> **Task list**
- A) In the review of the restaurant Quince, translate the sentence "It is a type of place where diners sit up straight and eat with reverence." into Spanish.
- B) Carry on the review of the restaurant Quince, picking up right after its final sentence.

> **Source text**
----------------------------------------

Before you even enter Quince you get a visual of what’s for dinner: A massive window facing the street beckons diners to gaze from the darkness outside into a kitchen glowing with stainless fixtures and copper pots, and outfitted with a centerpiece of a three-ton royal-blue Bonnet stove the size of a studio apartment. The voyeur opportunities Quince’s kitchen offers might be classier than that of the peep shows at the Lusty Lady up the street, but the excitement that it generates in the loin of fine dining aficionados is the same.
The night I went to Quince, I found myself unabashedly ogling the whole scene as the eight or so cooks in the kitchen, outfitted in chef coats, blue aprons and blue chef caps, pretended that they didn’t see me and went about their business, heads down, with the seriousness of medical residents operating on a raviolo. Some less-than-mature part of me had to control my impulse to knock on the window and try to get the guys to crack a smile, but being silly at Quince is not really encouraged. It is a type of place where diners sit up straight and eat with reverence.
The former Pac Heights location of Quince, with its cozy room, was downright rustic compared to this new space. But now that Quince has unveiled its new digs in the former home of Myth in Jackson Square, its clear that chef Michael Tusk, and his wife and front-of-the-house presence Lindsay, are ready for the shot at a second Michelin star. (To that end, at the end of October, it was twittered that Michelin director Jean-Luc Naret and Thomas Keller had been spotted dining together at Quince. The suspect nature of Naret and Sir “Three-Star” Keller chumming it up is another story.)

----------------------------------------

Dataset entries:
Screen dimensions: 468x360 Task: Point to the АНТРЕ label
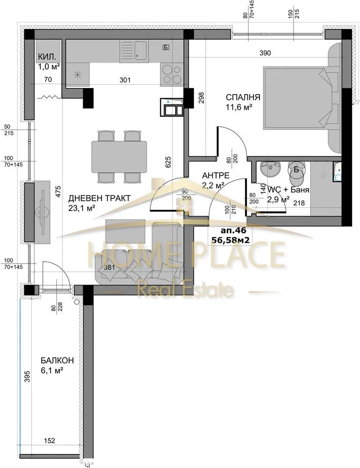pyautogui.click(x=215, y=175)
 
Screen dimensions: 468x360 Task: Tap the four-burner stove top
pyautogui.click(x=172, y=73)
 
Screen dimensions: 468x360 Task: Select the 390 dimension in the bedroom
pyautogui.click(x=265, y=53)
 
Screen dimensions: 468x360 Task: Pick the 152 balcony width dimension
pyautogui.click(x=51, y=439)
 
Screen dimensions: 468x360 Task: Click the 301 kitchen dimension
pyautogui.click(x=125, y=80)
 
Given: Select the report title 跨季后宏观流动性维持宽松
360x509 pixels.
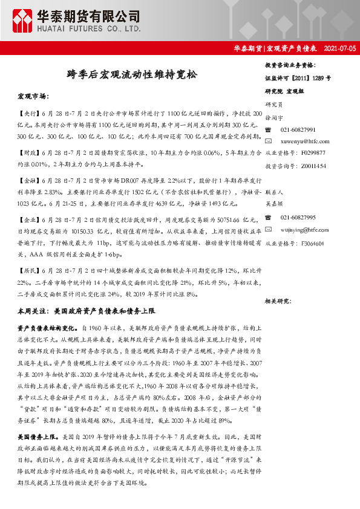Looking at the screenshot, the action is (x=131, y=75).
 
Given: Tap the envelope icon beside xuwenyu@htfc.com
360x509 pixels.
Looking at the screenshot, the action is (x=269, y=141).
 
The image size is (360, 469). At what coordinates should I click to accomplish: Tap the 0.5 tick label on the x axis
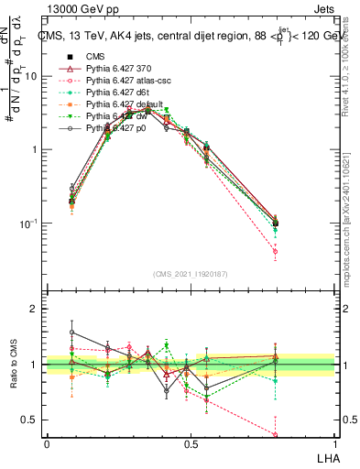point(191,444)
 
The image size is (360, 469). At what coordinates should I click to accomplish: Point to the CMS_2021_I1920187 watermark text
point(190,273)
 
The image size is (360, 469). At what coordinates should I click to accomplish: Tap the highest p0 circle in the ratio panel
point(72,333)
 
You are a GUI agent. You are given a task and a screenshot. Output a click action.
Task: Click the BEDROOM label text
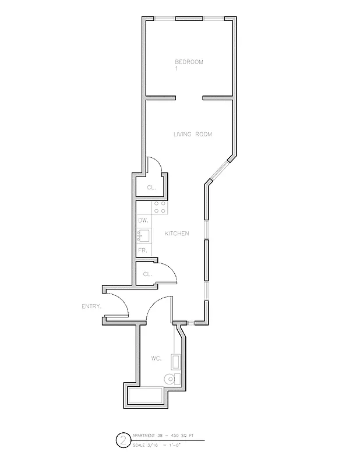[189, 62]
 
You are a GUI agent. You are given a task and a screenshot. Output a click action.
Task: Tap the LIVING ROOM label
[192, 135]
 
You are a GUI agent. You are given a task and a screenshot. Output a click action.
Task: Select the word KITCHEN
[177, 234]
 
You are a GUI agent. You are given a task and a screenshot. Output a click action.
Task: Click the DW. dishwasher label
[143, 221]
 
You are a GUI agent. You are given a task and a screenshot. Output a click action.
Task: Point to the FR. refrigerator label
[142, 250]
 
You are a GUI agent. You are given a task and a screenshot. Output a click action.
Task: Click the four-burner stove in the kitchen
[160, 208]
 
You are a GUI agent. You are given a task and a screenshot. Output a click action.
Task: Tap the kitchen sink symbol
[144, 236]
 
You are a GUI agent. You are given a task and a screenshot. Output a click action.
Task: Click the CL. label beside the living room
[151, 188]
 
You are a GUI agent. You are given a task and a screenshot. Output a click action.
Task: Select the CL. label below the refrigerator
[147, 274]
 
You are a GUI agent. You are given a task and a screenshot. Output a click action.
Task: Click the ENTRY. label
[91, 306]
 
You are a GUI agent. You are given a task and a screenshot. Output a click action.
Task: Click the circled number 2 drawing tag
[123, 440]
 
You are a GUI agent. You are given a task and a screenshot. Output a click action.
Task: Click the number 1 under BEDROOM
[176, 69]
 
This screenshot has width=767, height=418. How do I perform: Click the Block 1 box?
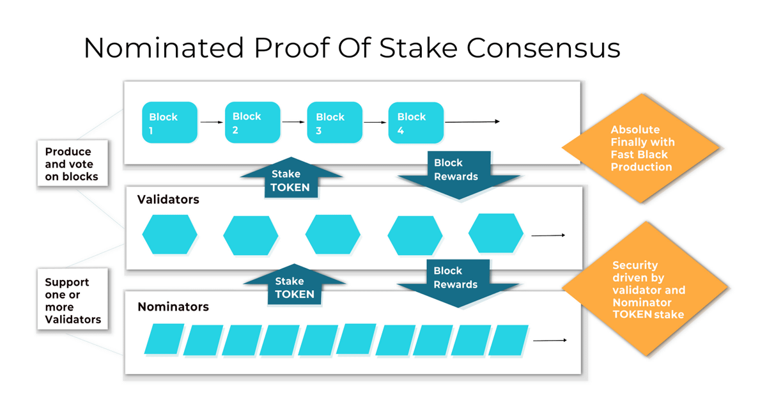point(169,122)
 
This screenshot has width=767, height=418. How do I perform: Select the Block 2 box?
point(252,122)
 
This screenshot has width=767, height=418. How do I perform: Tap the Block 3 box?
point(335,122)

----------------------------------------

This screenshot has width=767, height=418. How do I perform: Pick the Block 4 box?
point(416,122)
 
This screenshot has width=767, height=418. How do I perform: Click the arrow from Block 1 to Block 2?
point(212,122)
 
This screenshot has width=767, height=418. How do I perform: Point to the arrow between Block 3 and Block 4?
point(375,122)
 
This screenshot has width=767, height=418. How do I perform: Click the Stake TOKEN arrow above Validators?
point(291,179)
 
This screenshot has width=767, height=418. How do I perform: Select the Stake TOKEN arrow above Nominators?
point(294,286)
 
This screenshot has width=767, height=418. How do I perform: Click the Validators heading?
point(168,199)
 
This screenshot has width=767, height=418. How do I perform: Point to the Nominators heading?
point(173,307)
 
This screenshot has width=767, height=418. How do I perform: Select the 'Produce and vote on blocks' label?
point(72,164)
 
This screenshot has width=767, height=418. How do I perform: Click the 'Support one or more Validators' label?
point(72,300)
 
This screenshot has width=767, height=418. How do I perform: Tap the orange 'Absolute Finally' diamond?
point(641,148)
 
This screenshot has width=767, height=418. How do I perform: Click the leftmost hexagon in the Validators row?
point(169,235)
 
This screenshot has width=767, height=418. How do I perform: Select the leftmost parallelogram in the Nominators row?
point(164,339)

----------------------------------------

> **Responses by item number**
- A) Es el tipo de lugar donde los comensales se sientan erguidos y comen con reverencia.

- B)
As we were greeted at the front door, the Dave Brubeck Quartet was being piped from the inside out—the first sign that you’re not about to dine amongst hipsters: The second is the very grand, sparkly chandelier that hangs in the center of the carpeted, conservatively dressed dining room, which buzzes with servers in suits, whisking back and forth between tables with an unobtrusive, but choreographed, service. Tusk is a fan of photography and the striking centerpiece by Thomas Struth, from his Louvre series, is there for pondering between courses. The exposed brick wall in the back has windows that now look onto a very covetable wine cellar, overseen by NYC-transplant wine director David Lynch.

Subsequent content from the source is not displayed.